INSTRUKSI A ->
Kutip ulang baris-baris catatan dengan sama persis, mulai dari baris yang memuat "Describe the element" dan terus hingga baris yang memuat "at that location.", kedua baris itu ikut disertakan. Jangan sertakan gambar dalam jawaban.

BACAAN ->
####################

Rabu, 18 Desember 2013

Pahlawan Bersenjata Negosiasi dan Diplomasi


Investor Daily, 9 November 2013

 Hari Pahlawan yang diperingati setiap tanggal 10 November bisa dijadikan momentum bagi generasi kini untuk mengenal lebih dalam tentang sisi kepribadian dan daya juang para pahlawan bangsa. Kata pahlawan dalam kamus besar Bahasa Indonesia berasal dari bahasa Sanskerta yang terdiri dari dua kata yakni Pahla dan Wan. Pahla mengandung makna buah, sedang Wan untuk sebutan orangnya (yang bersangkutan). Pengertian secara luas dari pahlawan (baca: pahlawan nasional) adalah seseorang yang menghasilkan daya upaya atau karya besar untuk kepentingan bangsa dan negara. Juga seorang pejuang gagah berani yang mengorbankan jiwa dan raga untuk kepentingan bangsanya.

####################

INSTRUKSI B ->
Cetak ulang tanpa perubahan bagian bacaan tentang Hari Pahlawan, mulai dari "Rabu, 18 Desember" dan terus hingga "untuk kepentingan bangsanya.".

DATA TERSIMPAN ->
####################

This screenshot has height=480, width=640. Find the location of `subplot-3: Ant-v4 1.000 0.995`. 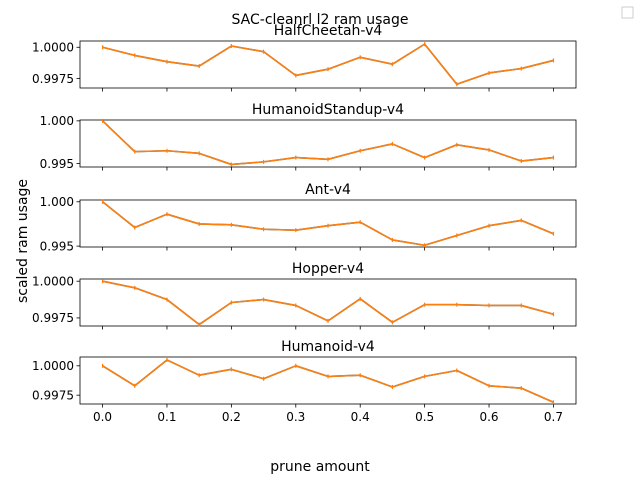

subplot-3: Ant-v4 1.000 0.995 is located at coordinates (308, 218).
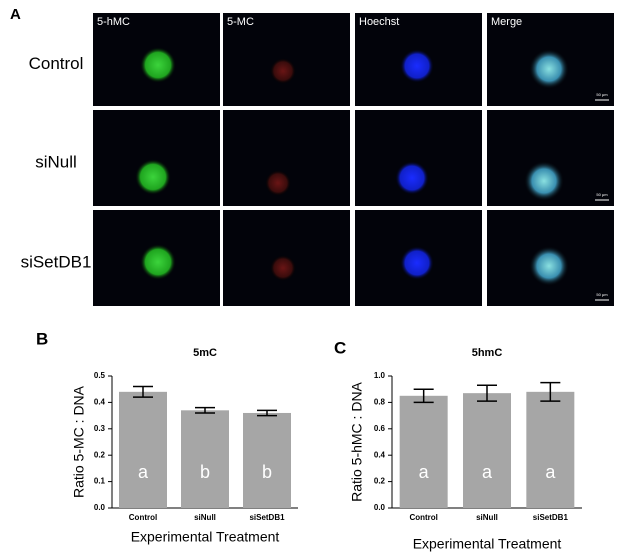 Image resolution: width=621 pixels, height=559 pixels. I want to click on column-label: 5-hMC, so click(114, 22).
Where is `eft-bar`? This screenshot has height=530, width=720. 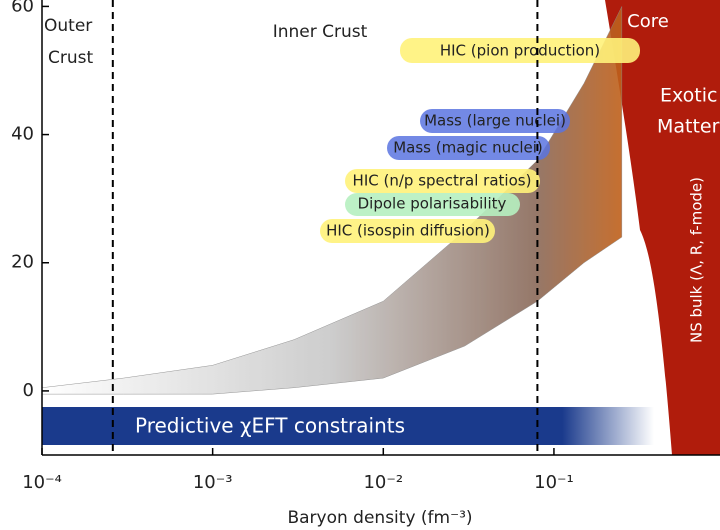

####################

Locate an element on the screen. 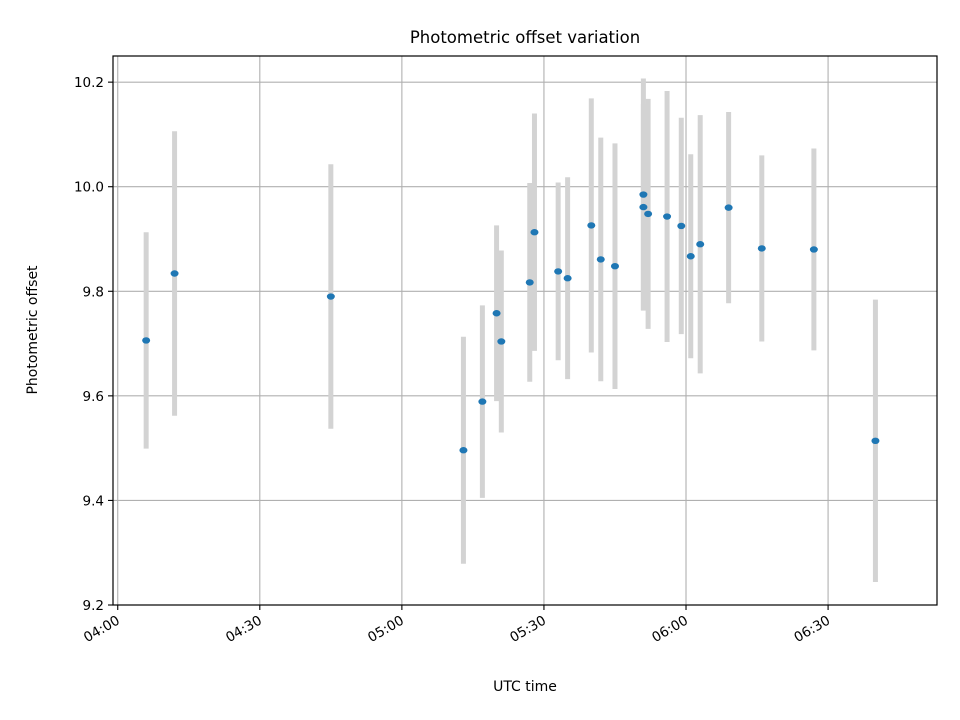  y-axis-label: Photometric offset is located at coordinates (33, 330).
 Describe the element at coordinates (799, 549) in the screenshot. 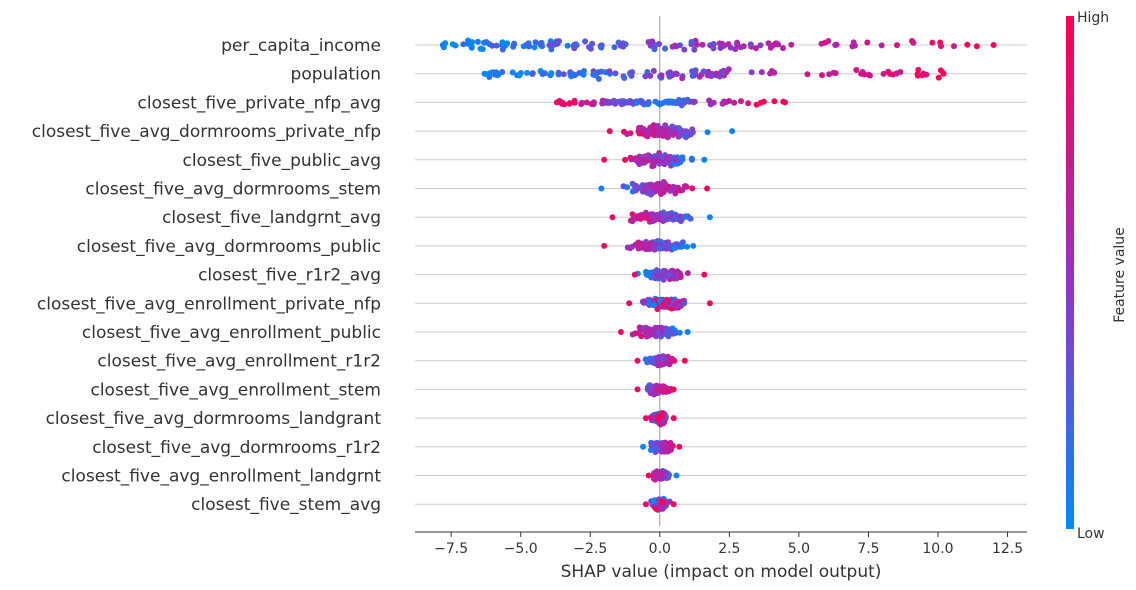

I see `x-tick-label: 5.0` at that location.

####################

BAGIAN JAWABAN A ->
 Describe the element at coordinates (799, 549) in the screenshot. 

I see `x-tick-label: 5.0` at that location.

BAGIAN JAWABAN B ->
Rabu, 18 Desember 2013

Pahlawan Bersenjata Negosiasi dan Diplomasi


Investor Daily, 9 November 2013

 Hari Pahlawan yang diperingati setiap tanggal 10 November bisa dijadikan momentum bagi generasi kini untuk mengenal lebih dalam tentang sisi kepribadian dan daya juang para pahlawan bangsa. Kata pahlawan dalam kamus besar Bahasa Indonesia berasal dari bahasa Sanskerta yang terdiri dari dua kata yakni Pahla dan Wan. Pahla mengandung makna buah, sedang Wan untuk sebutan orangnya (yang bersangkutan). Pengertian secara luas dari pahlawan (baca: pahlawan nasional) adalah seseorang yang menghasilkan daya upaya atau karya besar untuk kepentingan bangsa dan negara. Juga seorang pejuang gagah berani yang mengorbankan jiwa dan raga untuk kepentingan bangsanya.